Water well to moisten the soil initially, then modestly for the coming months, only when the soil is dry to the touch. Usually, the plant will readily produce new roots when given fresh potting soil and its health will begin to improve. Still, you have to be patient: it may take several months before you see a clear improvement.
Take a Few Cuttings
Also, whenever a seasonal cactus is looking a bit off, it’s always wise to take cuttings in case you fail to revive the original plant.
For best results, choose stems with at least three segments (four or five would be even better).
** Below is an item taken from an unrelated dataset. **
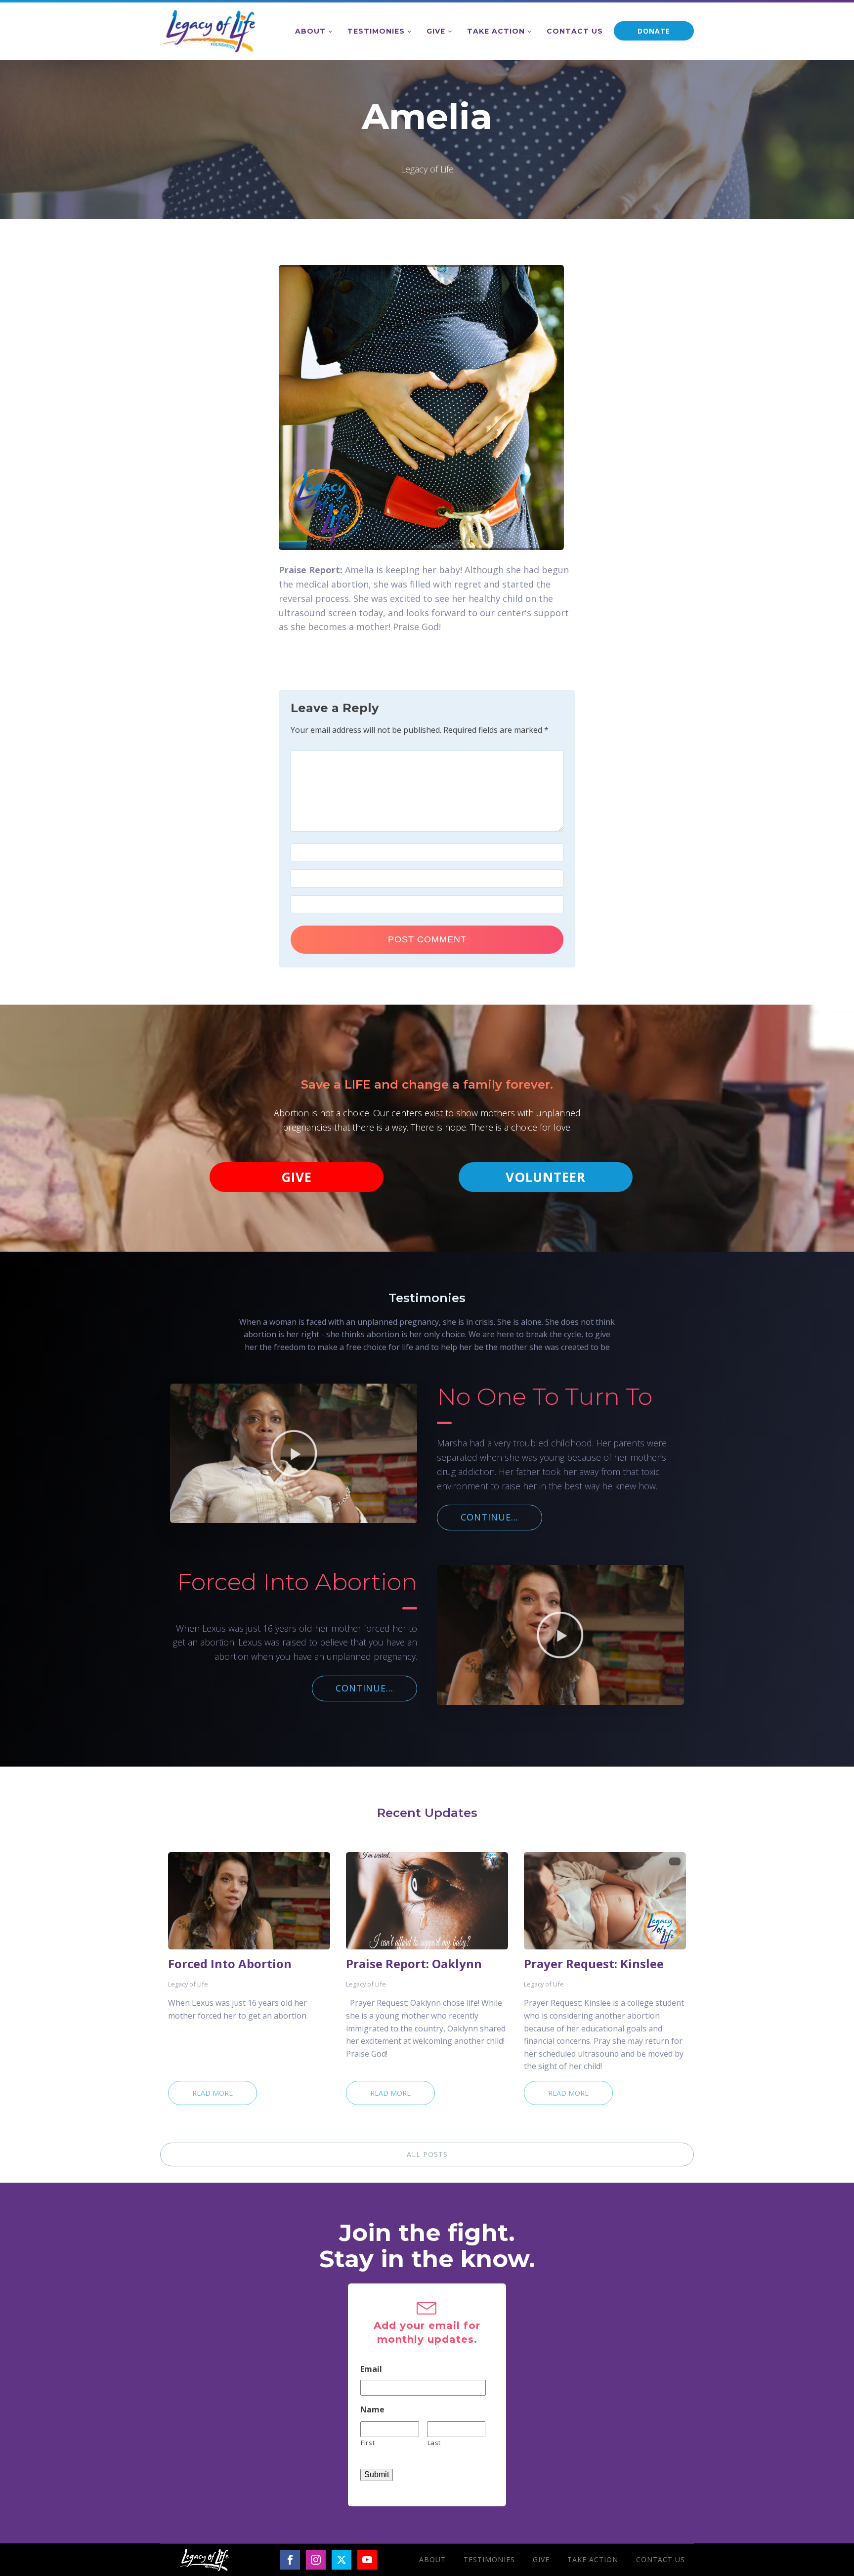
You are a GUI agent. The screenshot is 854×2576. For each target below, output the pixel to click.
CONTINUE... (489, 1517)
To remove them, twist the stems rather than cut them: they will separate quite naturally at the base of a segment.
Insert the cuttings into a small pot of slightly moist potting soil, completely covering the lower segment in mix. Keep the mix slightly moist until new growth appears and that can take several months.
One of the reasons I suggest combining taking cuttings together with any other rescue method for a declining seasonal cactus is that sometimes very old specimens don’t respond well to repotting, even when you’re doing it to save their life. They seem stuck on their old ways and prefer to die slowly rather than accept a change for the better … like some older humans, by the way. The cuttings thus become your “backups.”
Good luck saving your Christmas and Thanksgiving cacti!